STORED RECORDS.
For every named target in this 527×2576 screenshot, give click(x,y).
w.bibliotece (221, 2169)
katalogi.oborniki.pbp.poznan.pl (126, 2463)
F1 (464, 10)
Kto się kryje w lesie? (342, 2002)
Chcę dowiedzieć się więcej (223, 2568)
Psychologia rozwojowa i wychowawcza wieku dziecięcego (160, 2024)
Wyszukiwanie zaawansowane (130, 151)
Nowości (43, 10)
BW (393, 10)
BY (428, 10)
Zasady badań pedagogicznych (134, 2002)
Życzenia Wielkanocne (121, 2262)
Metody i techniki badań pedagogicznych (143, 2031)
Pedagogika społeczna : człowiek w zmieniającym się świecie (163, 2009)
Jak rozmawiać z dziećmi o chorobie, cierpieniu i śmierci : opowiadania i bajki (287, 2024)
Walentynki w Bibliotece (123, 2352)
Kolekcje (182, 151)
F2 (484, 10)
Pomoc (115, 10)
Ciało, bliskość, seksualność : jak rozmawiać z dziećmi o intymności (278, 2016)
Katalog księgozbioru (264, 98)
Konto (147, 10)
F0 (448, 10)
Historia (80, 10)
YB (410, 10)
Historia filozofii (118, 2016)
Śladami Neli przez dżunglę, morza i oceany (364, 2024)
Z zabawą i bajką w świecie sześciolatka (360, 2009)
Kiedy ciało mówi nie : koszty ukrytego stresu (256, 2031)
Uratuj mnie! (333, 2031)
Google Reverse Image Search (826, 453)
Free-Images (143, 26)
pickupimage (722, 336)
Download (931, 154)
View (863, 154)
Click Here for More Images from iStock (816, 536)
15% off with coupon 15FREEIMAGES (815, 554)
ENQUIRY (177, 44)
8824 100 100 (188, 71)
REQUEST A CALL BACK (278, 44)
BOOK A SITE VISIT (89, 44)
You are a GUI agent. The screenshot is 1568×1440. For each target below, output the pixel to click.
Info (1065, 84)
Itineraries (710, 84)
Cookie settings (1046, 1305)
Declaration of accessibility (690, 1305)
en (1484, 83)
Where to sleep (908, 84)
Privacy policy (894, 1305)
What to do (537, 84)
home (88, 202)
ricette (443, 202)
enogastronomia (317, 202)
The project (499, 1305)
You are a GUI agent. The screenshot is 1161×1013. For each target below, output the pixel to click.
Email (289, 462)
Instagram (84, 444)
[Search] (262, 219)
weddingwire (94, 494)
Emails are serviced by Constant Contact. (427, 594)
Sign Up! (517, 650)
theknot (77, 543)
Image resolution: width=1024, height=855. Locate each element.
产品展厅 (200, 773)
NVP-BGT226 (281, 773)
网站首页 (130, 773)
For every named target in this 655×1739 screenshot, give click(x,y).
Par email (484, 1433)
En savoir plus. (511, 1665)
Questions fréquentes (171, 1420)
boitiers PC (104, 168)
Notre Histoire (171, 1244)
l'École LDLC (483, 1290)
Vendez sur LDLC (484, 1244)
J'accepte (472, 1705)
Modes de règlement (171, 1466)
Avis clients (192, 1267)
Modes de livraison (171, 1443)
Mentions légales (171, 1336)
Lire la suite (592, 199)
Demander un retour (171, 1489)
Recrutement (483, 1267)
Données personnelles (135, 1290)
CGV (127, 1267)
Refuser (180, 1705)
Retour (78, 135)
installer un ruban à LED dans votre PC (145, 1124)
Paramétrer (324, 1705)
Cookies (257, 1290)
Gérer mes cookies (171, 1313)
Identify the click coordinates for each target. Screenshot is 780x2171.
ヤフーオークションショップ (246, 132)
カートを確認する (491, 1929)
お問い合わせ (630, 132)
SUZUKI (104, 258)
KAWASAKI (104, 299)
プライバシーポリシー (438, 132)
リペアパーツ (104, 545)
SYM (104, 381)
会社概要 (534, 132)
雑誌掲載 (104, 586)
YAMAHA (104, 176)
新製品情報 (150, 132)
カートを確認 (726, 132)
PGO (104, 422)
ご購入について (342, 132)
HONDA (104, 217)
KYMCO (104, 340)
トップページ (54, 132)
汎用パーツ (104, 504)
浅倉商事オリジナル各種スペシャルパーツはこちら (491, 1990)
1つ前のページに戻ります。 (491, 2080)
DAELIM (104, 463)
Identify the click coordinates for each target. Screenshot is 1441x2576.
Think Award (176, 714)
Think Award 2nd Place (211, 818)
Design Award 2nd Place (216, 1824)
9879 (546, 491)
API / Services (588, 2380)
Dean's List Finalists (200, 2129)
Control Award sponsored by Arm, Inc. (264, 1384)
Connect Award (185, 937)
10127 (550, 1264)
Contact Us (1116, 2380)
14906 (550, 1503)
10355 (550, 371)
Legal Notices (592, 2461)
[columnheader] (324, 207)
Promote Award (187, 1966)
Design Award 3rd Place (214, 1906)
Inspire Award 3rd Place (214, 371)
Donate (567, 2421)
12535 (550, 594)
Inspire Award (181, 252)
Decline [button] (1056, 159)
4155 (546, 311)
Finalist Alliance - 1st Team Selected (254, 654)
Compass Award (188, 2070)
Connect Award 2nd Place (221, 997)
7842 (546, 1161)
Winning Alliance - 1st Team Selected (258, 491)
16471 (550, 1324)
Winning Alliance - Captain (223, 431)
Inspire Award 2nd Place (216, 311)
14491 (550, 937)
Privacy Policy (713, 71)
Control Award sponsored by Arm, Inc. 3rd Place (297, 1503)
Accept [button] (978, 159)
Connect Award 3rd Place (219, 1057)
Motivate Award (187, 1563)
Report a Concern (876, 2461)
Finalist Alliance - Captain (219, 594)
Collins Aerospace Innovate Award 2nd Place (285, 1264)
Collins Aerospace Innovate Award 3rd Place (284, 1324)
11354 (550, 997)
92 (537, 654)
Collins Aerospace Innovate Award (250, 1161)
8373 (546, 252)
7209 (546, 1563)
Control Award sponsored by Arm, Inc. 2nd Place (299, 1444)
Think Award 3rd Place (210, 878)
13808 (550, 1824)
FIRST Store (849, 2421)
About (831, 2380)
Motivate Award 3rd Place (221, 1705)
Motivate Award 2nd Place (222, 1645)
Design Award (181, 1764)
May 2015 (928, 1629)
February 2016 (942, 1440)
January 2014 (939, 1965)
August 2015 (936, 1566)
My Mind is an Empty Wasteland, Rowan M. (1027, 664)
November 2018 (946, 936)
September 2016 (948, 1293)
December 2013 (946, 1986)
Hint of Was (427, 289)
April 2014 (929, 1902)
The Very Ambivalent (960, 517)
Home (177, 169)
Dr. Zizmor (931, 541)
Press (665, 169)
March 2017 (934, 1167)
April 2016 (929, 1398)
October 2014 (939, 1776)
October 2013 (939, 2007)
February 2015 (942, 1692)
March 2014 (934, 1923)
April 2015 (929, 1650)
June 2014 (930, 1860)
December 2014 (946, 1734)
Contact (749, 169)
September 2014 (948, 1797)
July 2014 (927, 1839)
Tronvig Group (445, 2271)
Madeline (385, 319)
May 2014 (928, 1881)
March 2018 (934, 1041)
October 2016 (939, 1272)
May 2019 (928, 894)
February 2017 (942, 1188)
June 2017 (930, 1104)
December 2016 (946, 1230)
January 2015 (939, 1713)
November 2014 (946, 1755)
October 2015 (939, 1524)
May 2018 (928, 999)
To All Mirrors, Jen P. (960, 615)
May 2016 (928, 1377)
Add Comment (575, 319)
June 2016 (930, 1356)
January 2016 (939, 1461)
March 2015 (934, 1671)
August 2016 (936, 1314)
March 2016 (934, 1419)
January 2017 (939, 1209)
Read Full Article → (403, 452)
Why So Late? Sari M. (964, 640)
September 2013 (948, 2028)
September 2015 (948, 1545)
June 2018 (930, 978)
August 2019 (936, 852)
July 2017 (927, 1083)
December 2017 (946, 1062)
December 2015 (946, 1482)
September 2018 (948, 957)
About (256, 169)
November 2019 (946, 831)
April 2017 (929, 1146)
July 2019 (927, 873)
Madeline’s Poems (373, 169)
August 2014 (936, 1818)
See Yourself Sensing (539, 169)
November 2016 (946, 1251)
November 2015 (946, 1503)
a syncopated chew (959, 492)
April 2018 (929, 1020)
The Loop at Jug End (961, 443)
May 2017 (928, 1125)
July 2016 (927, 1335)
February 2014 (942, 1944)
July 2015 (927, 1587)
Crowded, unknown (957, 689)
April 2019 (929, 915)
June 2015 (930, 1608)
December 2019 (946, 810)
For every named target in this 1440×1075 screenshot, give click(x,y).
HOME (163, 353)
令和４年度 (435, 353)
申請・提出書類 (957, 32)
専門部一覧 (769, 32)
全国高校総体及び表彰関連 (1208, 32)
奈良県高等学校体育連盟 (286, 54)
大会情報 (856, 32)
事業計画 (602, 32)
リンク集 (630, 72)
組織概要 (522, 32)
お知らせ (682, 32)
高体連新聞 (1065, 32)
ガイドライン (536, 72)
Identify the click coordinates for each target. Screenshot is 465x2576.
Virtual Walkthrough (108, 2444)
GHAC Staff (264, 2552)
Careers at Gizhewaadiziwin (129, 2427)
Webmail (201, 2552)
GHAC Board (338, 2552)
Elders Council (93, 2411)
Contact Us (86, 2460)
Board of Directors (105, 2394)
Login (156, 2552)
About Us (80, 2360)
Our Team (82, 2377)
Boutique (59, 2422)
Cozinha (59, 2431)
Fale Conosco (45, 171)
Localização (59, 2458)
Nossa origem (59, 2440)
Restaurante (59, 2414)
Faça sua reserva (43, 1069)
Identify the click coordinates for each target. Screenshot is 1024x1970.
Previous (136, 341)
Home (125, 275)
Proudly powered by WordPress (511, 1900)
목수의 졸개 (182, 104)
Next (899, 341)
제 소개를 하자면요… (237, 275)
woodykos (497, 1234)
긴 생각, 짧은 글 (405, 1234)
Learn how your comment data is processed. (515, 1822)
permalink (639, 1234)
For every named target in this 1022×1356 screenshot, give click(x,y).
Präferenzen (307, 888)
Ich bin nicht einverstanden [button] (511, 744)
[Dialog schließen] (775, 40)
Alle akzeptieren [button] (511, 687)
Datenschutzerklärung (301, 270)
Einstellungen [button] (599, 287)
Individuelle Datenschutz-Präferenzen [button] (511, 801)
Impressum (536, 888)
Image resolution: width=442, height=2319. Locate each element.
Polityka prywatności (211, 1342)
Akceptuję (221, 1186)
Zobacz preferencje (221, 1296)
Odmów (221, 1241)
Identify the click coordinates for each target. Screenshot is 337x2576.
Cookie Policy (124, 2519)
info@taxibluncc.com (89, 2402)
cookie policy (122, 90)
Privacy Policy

WHAT THE TASK ASKS. Please quote word for word the part of the entries that opens with the line containing "Einstellungen [button] (599, 287)" and runs through the final entry, including both ends.

TASK RESPONSE.
Einstellungen [button] (599, 287)
Individuelle Datenschutz-Präferenzen [button] (511, 801)
Impressum (536, 888)
Image resolution: width=442, height=2319. Locate each element.
Polityka prywatności (211, 1342)
Akceptuję (221, 1186)
Zobacz preferencje (221, 1296)
Odmów (221, 1241)
Identify the click coordinates for each target. Screenshot is 337x2576.
Cookie Policy (124, 2519)
info@taxibluncc.com (89, 2402)
cookie policy (122, 90)
Privacy Policy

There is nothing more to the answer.